TASK ITEM: Transcribe the passage of the Genentech patent article from "The U.S. Patent" to "in early 2006.".

EXERCISE TEXT:

Genentech Hit with Adverse Patent Ruling

Written by on Friday, September 30th, 2005

The U.S. Patent and Trade Office has issued a preliminary ruling against a Genentech patent, which brings in an estimated $300 million in patent royalties each year from companies such as Johnson & Johnson, MedImmune, and Amgen. Examiners have said that the Genentech patent, which expires in 2018, covers the same inventions as another Genentech patent which expires in early 2006.

The Genentech patent at issue, known as the Cabilly patent (named by its inventor Shmuel Cabilly), covers a method of making antibodies and has been the subject of extensive litigation, including dispute with the European biotech company Celltech, as is summarized by Stephen Albainy-Jenei in his Patent Baristas blog:

[O]n March 25, 1983, Celltech filed in the United Kingdom a patent application directed to the methods of making recombinant antibodies and antibody fragments, together with vectors and host cells useful in these processes. Celltech filed a related patent application in the United States, which issued as U.S. Patent No. 4,816,397 (“the Boss Patent”). On April 8, 1983, about two weeks after Celltech’s original U.K. filing, Genentech filed a United States patent application directed to similar technology, which issued as U.S. Patent No. 4,816,567 (“the Cabilly Patent”). The Boss Patent and the Cabilly Patent issued on the same day, and both were scheduled to expire on March 28, 2006.

After Celltech’s Boss Patent issued, Genentech copied the Boss Patent claims into a previously-filed Cabilly Patent continuation application. As a result, the United States Patent and Trademark Office declared an interference between Celltech’s issued Boss Patent and Genentech’s Cabilly Patent continuation application to determine who was the first to invent, and therefore which company would be entitled to a patent on, the claimed invention. Seven years after the Genentech-Celltech interference began, the Patent Office determined that Celltech’s inventors, and thus Celltech, were entitled to the patent. . . . Genentech appealed. . . .Following two years of discovery, i.e. more than nine years into the dispute, the District Court denied Genentech’s motions that it was entitled to a patent on the disputed technology. . . . Shortly after the District Court ruled on those motions, Genentech and Celltech settled their dispute [in 2001]. . . .

DATA FOR REVIEW:
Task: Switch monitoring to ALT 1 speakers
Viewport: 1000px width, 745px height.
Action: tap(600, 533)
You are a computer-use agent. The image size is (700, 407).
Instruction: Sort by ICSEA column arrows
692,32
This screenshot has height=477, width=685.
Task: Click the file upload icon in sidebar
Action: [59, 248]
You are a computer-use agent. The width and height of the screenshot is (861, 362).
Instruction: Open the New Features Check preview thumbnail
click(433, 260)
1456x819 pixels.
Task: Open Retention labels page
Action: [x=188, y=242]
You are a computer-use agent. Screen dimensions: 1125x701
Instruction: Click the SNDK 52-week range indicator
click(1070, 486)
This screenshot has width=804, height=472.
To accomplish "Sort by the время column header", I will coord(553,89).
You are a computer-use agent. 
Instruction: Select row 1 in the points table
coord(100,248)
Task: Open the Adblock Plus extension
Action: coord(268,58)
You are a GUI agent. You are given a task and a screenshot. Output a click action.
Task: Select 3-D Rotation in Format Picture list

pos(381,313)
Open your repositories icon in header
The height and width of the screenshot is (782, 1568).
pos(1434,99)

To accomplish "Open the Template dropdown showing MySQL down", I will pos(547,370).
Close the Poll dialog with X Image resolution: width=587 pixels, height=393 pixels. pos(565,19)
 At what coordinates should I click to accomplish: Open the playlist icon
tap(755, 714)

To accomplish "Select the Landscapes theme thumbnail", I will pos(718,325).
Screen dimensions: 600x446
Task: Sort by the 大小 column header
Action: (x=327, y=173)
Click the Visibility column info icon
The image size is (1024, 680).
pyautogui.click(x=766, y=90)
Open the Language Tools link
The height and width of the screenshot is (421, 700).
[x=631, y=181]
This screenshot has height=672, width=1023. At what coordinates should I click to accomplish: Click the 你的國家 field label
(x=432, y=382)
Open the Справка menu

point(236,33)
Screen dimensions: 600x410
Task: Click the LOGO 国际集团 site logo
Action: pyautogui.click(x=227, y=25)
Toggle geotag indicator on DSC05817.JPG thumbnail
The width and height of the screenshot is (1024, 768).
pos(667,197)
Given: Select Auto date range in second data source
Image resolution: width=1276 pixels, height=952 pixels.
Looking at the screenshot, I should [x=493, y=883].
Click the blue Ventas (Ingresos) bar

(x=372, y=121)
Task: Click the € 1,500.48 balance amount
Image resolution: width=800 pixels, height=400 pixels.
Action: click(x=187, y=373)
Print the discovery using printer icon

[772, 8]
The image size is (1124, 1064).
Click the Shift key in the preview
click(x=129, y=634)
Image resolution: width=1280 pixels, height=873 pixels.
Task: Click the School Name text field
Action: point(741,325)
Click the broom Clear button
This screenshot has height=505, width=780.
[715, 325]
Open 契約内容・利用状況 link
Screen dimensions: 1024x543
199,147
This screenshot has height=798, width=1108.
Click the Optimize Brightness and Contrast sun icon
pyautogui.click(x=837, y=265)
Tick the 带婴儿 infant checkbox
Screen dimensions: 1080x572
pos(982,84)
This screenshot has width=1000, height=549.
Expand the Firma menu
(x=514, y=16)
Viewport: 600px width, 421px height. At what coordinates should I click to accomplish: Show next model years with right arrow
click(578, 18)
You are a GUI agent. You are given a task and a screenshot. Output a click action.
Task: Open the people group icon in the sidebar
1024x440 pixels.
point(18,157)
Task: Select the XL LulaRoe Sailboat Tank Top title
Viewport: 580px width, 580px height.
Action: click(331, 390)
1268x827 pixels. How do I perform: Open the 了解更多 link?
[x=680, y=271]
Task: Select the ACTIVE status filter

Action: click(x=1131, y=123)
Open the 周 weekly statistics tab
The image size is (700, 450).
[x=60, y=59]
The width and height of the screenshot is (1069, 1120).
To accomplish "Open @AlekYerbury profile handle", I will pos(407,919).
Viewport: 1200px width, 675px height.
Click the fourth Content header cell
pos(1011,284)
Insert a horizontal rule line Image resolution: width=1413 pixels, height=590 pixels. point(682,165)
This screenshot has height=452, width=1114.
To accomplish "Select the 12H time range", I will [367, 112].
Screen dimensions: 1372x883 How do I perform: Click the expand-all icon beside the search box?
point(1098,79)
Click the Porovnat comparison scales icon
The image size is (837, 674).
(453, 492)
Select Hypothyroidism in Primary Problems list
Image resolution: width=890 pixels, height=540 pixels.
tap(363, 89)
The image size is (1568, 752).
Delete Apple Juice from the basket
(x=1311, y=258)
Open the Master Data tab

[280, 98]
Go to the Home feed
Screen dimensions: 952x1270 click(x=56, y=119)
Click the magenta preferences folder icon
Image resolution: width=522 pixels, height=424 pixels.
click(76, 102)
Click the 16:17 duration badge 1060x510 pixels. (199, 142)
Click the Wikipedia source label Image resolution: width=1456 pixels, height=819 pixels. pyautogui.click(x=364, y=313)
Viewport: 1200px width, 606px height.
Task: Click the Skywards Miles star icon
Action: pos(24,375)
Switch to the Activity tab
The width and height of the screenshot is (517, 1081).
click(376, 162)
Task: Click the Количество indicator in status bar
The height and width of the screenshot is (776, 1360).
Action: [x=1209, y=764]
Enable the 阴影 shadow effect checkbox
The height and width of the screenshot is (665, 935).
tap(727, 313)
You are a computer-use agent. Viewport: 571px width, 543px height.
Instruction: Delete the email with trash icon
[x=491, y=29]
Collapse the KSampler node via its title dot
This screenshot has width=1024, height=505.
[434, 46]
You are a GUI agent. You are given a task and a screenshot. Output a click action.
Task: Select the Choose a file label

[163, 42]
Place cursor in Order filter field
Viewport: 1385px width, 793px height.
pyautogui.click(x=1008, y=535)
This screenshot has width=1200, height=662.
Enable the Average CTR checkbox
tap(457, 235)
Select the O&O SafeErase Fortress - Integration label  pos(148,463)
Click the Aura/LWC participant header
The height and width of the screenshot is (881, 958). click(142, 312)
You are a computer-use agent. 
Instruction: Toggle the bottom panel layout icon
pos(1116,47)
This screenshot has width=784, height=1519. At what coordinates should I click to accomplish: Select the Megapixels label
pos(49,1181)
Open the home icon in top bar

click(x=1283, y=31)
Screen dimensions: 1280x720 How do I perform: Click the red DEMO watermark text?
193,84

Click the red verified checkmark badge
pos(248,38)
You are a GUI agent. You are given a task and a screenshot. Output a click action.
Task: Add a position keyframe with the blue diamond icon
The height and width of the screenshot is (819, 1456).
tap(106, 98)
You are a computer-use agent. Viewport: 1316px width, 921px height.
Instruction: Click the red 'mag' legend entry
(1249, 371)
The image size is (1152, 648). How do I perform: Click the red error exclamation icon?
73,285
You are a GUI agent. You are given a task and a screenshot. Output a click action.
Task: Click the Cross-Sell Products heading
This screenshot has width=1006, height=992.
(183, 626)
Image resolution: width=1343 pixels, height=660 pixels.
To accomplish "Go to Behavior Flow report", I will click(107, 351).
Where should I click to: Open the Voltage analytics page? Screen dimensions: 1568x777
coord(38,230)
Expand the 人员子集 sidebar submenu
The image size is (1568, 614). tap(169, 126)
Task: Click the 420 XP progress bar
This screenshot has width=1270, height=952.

RESULT OF THE TASK:
The U.S. Patent and Trade Office has issued a preliminary ruling against a Genentech patent, which brings in an estimated $300 million in patent royalties each year from companies such as Johnson & Johnson, MedImmune, and Amgen. Examiners have said that the Genentech patent, which expires in 2018, covers the same inventions as another Genentech patent which expires in early 2006.